### YOUR TASK
Each line of the material must appear again in the answer, exactly.
- - -
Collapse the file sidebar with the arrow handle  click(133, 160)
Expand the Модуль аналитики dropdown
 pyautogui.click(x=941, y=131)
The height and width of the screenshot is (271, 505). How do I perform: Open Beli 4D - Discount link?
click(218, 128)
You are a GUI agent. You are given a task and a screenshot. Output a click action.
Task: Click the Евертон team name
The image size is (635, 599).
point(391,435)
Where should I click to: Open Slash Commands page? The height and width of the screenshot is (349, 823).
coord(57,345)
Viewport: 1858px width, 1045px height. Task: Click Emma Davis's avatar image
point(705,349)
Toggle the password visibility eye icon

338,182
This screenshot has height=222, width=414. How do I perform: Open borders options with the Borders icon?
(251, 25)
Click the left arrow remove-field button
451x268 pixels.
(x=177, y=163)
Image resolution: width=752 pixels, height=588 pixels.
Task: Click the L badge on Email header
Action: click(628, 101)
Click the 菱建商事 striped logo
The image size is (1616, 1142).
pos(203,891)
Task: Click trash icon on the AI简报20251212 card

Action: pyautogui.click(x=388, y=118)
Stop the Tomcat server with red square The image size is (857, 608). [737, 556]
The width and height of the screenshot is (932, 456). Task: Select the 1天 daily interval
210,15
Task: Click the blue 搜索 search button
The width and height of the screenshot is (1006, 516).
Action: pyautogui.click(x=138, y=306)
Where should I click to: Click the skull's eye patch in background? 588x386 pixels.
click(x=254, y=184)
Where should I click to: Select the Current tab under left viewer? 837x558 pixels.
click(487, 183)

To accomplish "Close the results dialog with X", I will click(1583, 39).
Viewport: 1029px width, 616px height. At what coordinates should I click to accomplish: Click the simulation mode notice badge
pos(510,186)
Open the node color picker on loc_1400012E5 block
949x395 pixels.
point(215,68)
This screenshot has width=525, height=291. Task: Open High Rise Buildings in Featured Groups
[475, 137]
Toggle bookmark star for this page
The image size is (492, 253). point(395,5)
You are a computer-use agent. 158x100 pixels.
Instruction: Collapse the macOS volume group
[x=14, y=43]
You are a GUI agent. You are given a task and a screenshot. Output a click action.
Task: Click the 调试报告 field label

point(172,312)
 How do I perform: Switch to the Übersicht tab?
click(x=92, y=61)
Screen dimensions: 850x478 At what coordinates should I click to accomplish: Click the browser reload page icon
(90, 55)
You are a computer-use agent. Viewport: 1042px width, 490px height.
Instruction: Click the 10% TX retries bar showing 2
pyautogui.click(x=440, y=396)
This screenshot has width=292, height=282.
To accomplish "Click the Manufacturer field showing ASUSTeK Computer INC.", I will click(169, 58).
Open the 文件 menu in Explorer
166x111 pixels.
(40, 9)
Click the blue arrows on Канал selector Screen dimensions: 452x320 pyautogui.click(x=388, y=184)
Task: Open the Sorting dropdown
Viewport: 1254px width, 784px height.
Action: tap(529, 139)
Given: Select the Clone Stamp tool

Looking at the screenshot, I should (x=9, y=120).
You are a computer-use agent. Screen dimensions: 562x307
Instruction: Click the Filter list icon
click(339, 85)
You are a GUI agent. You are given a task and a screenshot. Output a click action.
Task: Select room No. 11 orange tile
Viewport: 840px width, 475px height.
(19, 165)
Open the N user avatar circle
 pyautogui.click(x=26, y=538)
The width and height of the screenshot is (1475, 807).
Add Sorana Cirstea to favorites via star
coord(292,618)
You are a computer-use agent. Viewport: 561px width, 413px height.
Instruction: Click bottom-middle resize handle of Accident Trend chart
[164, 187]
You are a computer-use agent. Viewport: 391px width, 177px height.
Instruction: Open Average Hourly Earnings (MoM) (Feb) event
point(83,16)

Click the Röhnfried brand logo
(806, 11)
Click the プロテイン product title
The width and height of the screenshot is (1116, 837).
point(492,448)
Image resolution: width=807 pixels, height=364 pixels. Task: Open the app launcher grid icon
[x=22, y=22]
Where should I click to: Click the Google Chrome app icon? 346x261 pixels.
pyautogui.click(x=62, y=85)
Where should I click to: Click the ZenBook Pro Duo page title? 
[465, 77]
- - -
### EXPECTED OUTPUT
Collapse the file sidebar with the arrow handle  click(133, 160)
Expand the Модуль аналитики dropdown
 pyautogui.click(x=941, y=131)
The height and width of the screenshot is (271, 505). How do I perform: Open Beli 4D - Discount link?
click(218, 128)
You are a GUI agent. You are given a task and a screenshot. Output a click action.
Task: Click the Евертон team name
The image size is (635, 599).
point(391,435)
Where should I click to: Open Slash Commands page? The height and width of the screenshot is (349, 823).
coord(57,345)
Viewport: 1858px width, 1045px height. Task: Click Emma Davis's avatar image
point(705,349)
Toggle the password visibility eye icon

338,182
This screenshot has height=222, width=414. How do I perform: Open borders options with the Borders icon?
(251, 25)
Click the left arrow remove-field button
451x268 pixels.
(x=177, y=163)
Image resolution: width=752 pixels, height=588 pixels.
Task: Click the L badge on Email header
Action: click(628, 101)
Click the 菱建商事 striped logo
The image size is (1616, 1142).
pos(203,891)
Task: Click trash icon on the AI简报20251212 card

Action: pyautogui.click(x=388, y=118)
Stop the Tomcat server with red square The image size is (857, 608). [737, 556]
The width and height of the screenshot is (932, 456). Task: Select the 1天 daily interval
210,15
Task: Click the blue 搜索 search button
The width and height of the screenshot is (1006, 516).
Action: pyautogui.click(x=138, y=306)
Where should I click to: Click the skull's eye patch in background? 588x386 pixels.
click(x=254, y=184)
Where should I click to: Select the Current tab under left viewer? 837x558 pixels.
click(487, 183)

To accomplish "Close the results dialog with X", I will click(1583, 39).
Viewport: 1029px width, 616px height. At what coordinates should I click to accomplish: Click the simulation mode notice badge
pos(510,186)
Open the node color picker on loc_1400012E5 block
949x395 pixels.
point(215,68)
This screenshot has width=525, height=291. Task: Open High Rise Buildings in Featured Groups
[475, 137]
Toggle bookmark star for this page
The image size is (492, 253). point(395,5)
You are a computer-use agent. 158x100 pixels.
Instruction: Collapse the macOS volume group
[x=14, y=43]
You are a GUI agent. You are given a task and a screenshot. Output a click action.
Task: Click the 调试报告 field label

point(172,312)
 How do I perform: Switch to the Übersicht tab?
click(x=92, y=61)
Screen dimensions: 850x478 At what coordinates should I click to accomplish: Click the browser reload page icon
(90, 55)
You are a computer-use agent. Viewport: 1042px width, 490px height.
Instruction: Click the 10% TX retries bar showing 2
pyautogui.click(x=440, y=396)
This screenshot has width=292, height=282.
To accomplish "Click the Manufacturer field showing ASUSTeK Computer INC.", I will click(169, 58).
Open the 文件 menu in Explorer
166x111 pixels.
(40, 9)
Click the blue arrows on Канал selector Screen dimensions: 452x320 pyautogui.click(x=388, y=184)
Task: Open the Sorting dropdown
Viewport: 1254px width, 784px height.
Action: tap(529, 139)
Given: Select the Clone Stamp tool

Looking at the screenshot, I should (x=9, y=120).
You are a computer-use agent. Screen dimensions: 562x307
Instruction: Click the Filter list icon
click(339, 85)
You are a GUI agent. You are given a task and a screenshot. Output a click action.
Task: Select room No. 11 orange tile
Viewport: 840px width, 475px height.
(19, 165)
Open the N user avatar circle
 pyautogui.click(x=26, y=538)
The width and height of the screenshot is (1475, 807).
Add Sorana Cirstea to favorites via star
coord(292,618)
You are a computer-use agent. Viewport: 561px width, 413px height.
Instruction: Click bottom-middle resize handle of Accident Trend chart
[164, 187]
You are a computer-use agent. Viewport: 391px width, 177px height.
Instruction: Open Average Hourly Earnings (MoM) (Feb) event
point(83,16)

Click the Röhnfried brand logo
(806, 11)
Click the プロテイン product title
The width and height of the screenshot is (1116, 837).
point(492,448)
Image resolution: width=807 pixels, height=364 pixels. Task: Open the app launcher grid icon
[x=22, y=22]
Where should I click to: Click the Google Chrome app icon? 346x261 pixels.
pyautogui.click(x=62, y=85)
Where should I click to: Click the ZenBook Pro Duo page title? 
[465, 77]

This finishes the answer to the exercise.